Growth in consumer spending will fuel the next two quarters: Portfolio manager
Many Canadians have developed positive financial tendencies during COVID-19 and they plan to continue upholding these habits post-pandemic, according to a Scotiabank survey.
The report shows more than a third of Canadians (36 per cent) are planning to eliminate unnecessary spending from their lifestyle after COVID-19 and 28 per cent will continue to build their emergency savings fund.
“We’re seeing a record number of deposits in Canadians’ bank accounts which presents a huge opportunity, especially for the sectors hit hardest by the pandemic, like travel and hospitality,” D’Arcy McDonald, senior vice president of deposits, investments, and payments at Scotiabank, said in a release.
The survey highlighted the top activities Canadians are looking forward to post-pandemic, including attending large gatherings with friends and family, as well as flying outside of the country.
The potential surge in Canadians traveling abroad with their additional savings could cause concern for lawmakers, with Deputy Prime Minister and Finance Minister Chrystia Freeland previously referring to that money as “pre-loaded stimulus” which could play a huge role in the country’s recovery from the pandemic.
The travel industry continues to experience ongoing hurdles as lockdowns limit business operations and Canadians’ ability to take trips across the country.
A report by Destination Canada found that a pivot to local travel could accelerate a recovery to pre-COVID levels for this sector by about a year.
The study also highlighted that the current situation for the travel sector is worse than the impact of 9/11, SARS and the 2008 economic crisis combined.
While some leaders such as Toronto-Dominion Bank CEO Bharat Masrani are pointing to travel incentives as a way to keep Canadian dollars at home, others such as former top finance department official Don Drummond say it’s important to start opening businesses up in order to encourage local spending.
“The obvious point is if we open things up it will ensure that the people spend the money here, it really comes back to the supply side as much as anything,” Drummond said.
“Canadians have the financial wherewithal to spend and they seem inclined to do so, we just need to accommodate that physically and that’s just getting things open.”
Scotiabank surveyed 1,517 randomly selected Canadian adults online between April 16 and April 18.
* * *
▸ **WORK REQUEST 1**
Answer these questions from the article on Canadian spending after COVID-19:
(a) What share of Canadians plan to cut unnecessary spending from their lifestyle after COVID-19?
(b) According to Destination Canada, by about how much could a pivot to local travel speed the travel sector's recovery to pre-COVID levels?
(c) How many Canadian adults did Scotiabank survey, and on which dates?
▸ **WORK REQUEST 2**
List every person named in the article on Canadian spending after COVID-19, along with the role the article gives each one.

▸ **COLLECTED MATERIAL**
* * *
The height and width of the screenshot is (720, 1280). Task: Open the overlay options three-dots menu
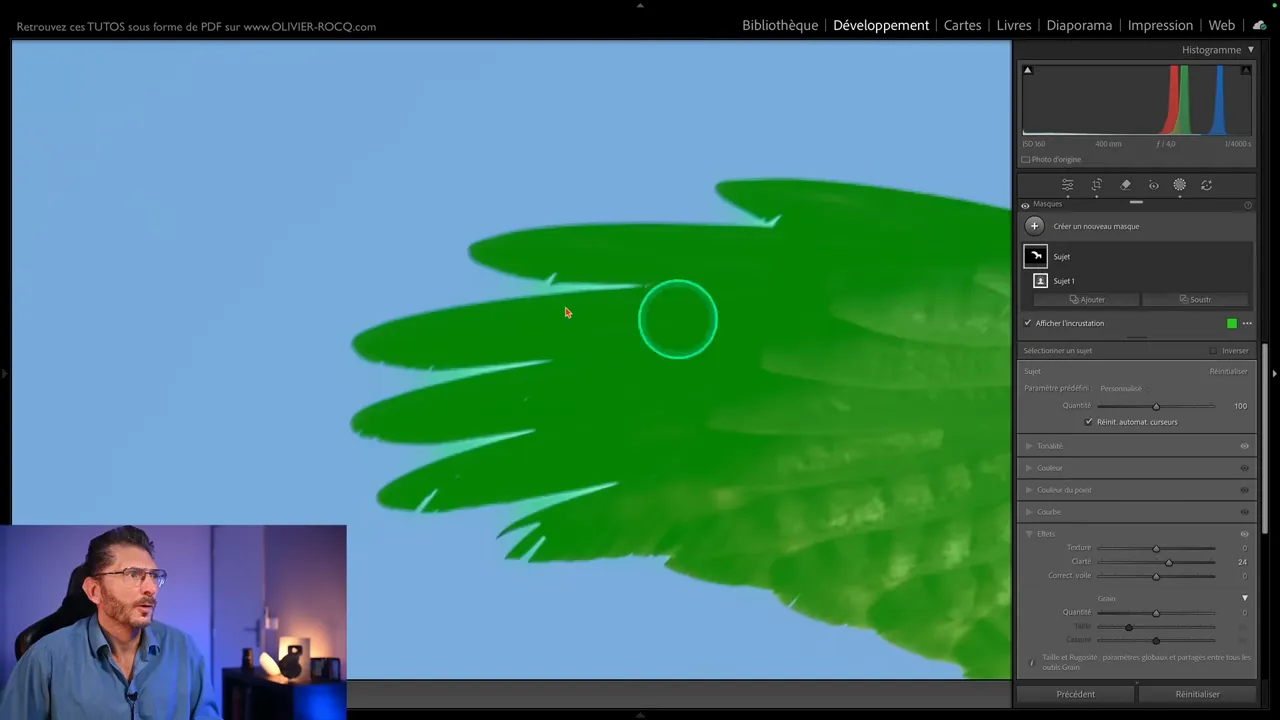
* * *
▸ **ANSWER BOX 1**
(a) More than a third (36 per cent).
(b) By about a year.
(c) 1,517 randomly selected Canadian adults, surveyed online between April 16 and April 18.

▸ **ANSWER BOX 2**
- D'Arcy McDonald: senior vice president of deposits, investments, and payments at Scotiabank
- Chrystia Freeland: Deputy Prime Minister and Finance Minister
- Bharat Masrani: Toronto-Dominion Bank CEO
- Don Drummond: former top finance department official